The Bureau of Investigation file had come two days earlier by diplomatic pouch.
“Non-problematic. No ties to subversive activity. Longtime resident and businessman. Born in Germany but naturalized in Pennsylvania. No indication of espionage or political involvement. Brewery founder and former minority sports club owner. Widely regarded as loyal to the United States.”
Rhodes closed the folder.
“Just a man who lost everything at sea,” he muttered.
“Sir?” the Private asked from the door.
“Nothing,” Rhodes replied. “Do you know who you’re guarding, lad?”
“Colonel Downing said he’s a German spy.”
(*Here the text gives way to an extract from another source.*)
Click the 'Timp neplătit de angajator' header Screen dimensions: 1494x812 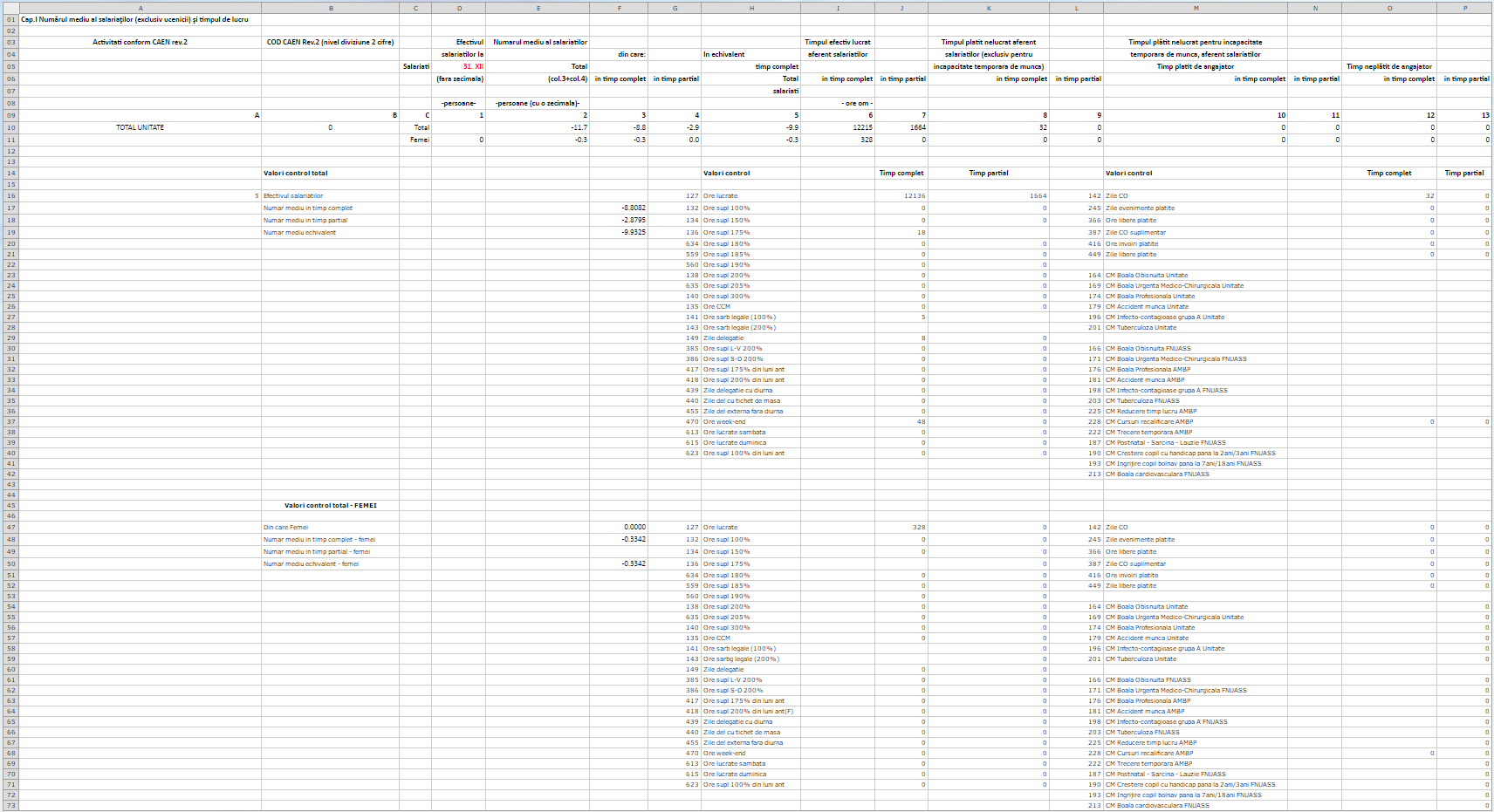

“Don’t believe that armchair general,” Rhodes said. “Boeselager emigrated when he was seventeen. Nearly fifty years ago. Built a life in America. Ran a brewery, married an American, and had children. One son is back in the States. The other was studying engineering in Germany when the war began. That’s probably why he came under suspicion.”
The Private nodded slowly.
“And Downing?”
“Owns the bloody baseball club Boeselager used to be part of. Tried to wrest back full control. Failed. Now he wants revenge.”
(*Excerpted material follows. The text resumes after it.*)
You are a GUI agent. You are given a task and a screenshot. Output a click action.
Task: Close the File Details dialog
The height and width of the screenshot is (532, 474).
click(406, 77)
There was a groan. The men turned as Karl stirred.
“Goddamn,” Rhodes muttered. “They cuffed him on the wrong side.”
He poured a cup of water and helped Karl drink from it.

“My wife. My brother?” Karl croaked.
Rhodes hesitated. “We found your brother’s body. I’m sorry. Your wife… we haven’t yet.”
Karl closed his eyes.
“Would you mind… giving me a moment?”
Rhodes stood and nodded. “Of course, Mr. Boeselager.”
He stepped outside. The Private followed.
Downing appeared seconds later, striding back down the corridor, coat draped over one arm.
“Why are you both outside?”
“He asked for a moment.”
“I told you not to speak to him! What did you tell him?”
“That his brother is dead.” Before Downing could respond, Rhodes made a step towards him. “And I’m telling you, sir, that detaining this man is a farce. I will take this up with Central Command if I have to. He’s a civilian.”
Downing flushed. “You’ll do no such thing.”
“Try me,” Rhodes replied.
Downing glared, but said nothing. He turned on his heel and walked away, his boots echoing sharply on the stone floor.
Rhodes exhaled, glanced at the Private, and returned to his silent vigil.
Behind the door, Karl lay still. Eyes open. Staring at nothing.